- Structure: Regional knockout championship
- Teams: 16
- Winners: Leigh
- Runners-up: Widnes

= 1981–82 Lancashire Cup =

The 1981–82 Lancashire Cup (known as the Forshaws Lancashire Cup for sponsorship reasons) was the 69th staging of the rugby league knockout competition, the Lancashire Cup.

Leigh won the trophy with an 8–3 win against Widnes.

== Background ==
This season saw the introduction of two new non-Lancashire clubs, Carlisle and Fulham, increasing the number of clubs in the competition from 14 to 16, meaning there was no longer a need for any teams to receive byes in the first round.

In his column for the Manchester Evening News, Warrington player Ken Kelly was especially critical of the addition of London-based Fulham, arguing it made a mockery of the competition.

== Competition and results ==
=== First round ===
The first round involved eight matches and 16 clubs. Carlisle's match against Wigan was the club's first ever competitive fixture.

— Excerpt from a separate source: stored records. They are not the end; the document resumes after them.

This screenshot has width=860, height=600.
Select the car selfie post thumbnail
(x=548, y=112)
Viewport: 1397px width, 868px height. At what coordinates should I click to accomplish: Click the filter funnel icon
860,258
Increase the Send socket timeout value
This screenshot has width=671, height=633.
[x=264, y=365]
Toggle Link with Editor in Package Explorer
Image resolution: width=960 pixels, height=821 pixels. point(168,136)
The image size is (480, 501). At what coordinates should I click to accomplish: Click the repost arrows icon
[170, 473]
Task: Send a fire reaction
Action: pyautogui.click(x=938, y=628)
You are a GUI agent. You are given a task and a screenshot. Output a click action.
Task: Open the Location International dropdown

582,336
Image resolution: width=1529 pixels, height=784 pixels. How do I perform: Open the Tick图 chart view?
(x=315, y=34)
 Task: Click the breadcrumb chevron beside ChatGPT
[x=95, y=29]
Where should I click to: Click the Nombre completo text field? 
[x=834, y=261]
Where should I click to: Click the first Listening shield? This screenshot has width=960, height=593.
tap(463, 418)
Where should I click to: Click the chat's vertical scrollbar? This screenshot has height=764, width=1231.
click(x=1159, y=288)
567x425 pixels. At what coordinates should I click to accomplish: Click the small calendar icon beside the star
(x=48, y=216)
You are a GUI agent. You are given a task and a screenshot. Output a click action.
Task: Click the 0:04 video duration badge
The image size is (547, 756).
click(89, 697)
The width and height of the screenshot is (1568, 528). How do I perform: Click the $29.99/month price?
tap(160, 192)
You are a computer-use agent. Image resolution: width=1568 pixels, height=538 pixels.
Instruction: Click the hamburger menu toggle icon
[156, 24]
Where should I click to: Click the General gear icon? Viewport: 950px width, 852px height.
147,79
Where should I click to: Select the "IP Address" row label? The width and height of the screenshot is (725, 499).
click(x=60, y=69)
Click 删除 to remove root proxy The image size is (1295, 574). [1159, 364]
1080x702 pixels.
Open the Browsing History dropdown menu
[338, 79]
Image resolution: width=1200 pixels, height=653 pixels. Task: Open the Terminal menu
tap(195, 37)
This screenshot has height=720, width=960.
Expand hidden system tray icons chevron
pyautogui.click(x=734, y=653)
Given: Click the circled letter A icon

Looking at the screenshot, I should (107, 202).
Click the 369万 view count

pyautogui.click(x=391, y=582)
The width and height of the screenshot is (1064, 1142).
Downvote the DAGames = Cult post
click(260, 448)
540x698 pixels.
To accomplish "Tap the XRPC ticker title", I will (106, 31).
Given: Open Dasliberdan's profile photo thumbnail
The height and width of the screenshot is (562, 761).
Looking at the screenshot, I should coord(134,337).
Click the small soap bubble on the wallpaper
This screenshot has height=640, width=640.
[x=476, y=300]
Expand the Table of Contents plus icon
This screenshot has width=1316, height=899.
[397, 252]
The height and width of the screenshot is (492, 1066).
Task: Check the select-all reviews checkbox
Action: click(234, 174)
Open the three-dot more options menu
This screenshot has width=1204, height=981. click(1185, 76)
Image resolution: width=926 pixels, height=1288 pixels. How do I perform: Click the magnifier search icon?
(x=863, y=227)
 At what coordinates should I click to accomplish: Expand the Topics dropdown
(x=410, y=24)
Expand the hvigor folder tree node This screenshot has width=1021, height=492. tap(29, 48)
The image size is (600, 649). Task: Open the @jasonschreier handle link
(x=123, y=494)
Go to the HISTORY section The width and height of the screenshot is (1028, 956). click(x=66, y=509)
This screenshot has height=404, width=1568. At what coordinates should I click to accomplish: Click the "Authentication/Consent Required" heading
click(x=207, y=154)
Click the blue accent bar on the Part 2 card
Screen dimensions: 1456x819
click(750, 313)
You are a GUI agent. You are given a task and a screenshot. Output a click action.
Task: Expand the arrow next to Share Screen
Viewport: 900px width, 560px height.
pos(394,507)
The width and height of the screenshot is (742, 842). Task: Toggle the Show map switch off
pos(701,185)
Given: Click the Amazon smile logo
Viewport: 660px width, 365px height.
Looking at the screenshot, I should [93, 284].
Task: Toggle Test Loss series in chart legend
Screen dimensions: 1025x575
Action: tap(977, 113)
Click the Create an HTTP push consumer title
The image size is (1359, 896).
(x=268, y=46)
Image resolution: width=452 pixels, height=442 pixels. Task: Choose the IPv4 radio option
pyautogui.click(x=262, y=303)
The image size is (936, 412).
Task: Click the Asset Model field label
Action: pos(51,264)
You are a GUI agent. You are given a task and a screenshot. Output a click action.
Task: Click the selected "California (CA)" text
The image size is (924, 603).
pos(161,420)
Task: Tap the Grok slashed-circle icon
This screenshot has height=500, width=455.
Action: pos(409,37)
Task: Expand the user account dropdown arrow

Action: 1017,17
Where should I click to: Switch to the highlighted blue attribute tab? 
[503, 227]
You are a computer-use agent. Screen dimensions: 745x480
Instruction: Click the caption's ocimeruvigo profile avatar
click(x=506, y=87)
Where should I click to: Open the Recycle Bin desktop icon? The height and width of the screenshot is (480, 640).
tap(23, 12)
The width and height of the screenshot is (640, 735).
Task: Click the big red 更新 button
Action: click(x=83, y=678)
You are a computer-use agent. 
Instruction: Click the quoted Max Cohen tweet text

| Game no. | Fixture date | Home team | Score | Away team | Venue | Att | Ref |
|---|---|---|---|---|---|---|---|
| 1 | 14 August 1981 | Oldham | 7–17 | Salford | Watersheddings | 2915 |  |
| 2 | 16 August 1981 | Barrow | 15–7 | Warrington | Craven Park | 3197 |  |
| 3 | 16 August 1981 | Blackpool Borough | 0–28 | St Helens | Borough Park | 2239 |  |
| 4 | 16 August 1981 | Carlisle | 6–9 | Wigan | Brunton Park | 2779 |  |
| 5 | 16 August 1981 | Fulham | 32–15 | Swinton | Craven Cottage | 3207 |  |
| 6 | 16 August 1981 | Leigh | 37–2 | Whitehaven | Hilton Park | 3915 |  |
| 7 | 16 August 1981 | Rochdale Hornets | 8–14 | Widnes | Athletic Grounds | 1054 |  |
| 8 | 16 August 1981 | Workington Town | 35–2 | Huyton | Derwent Park | 1417 |  |

=== Second round ===
The second round involved four matches and eight clubs.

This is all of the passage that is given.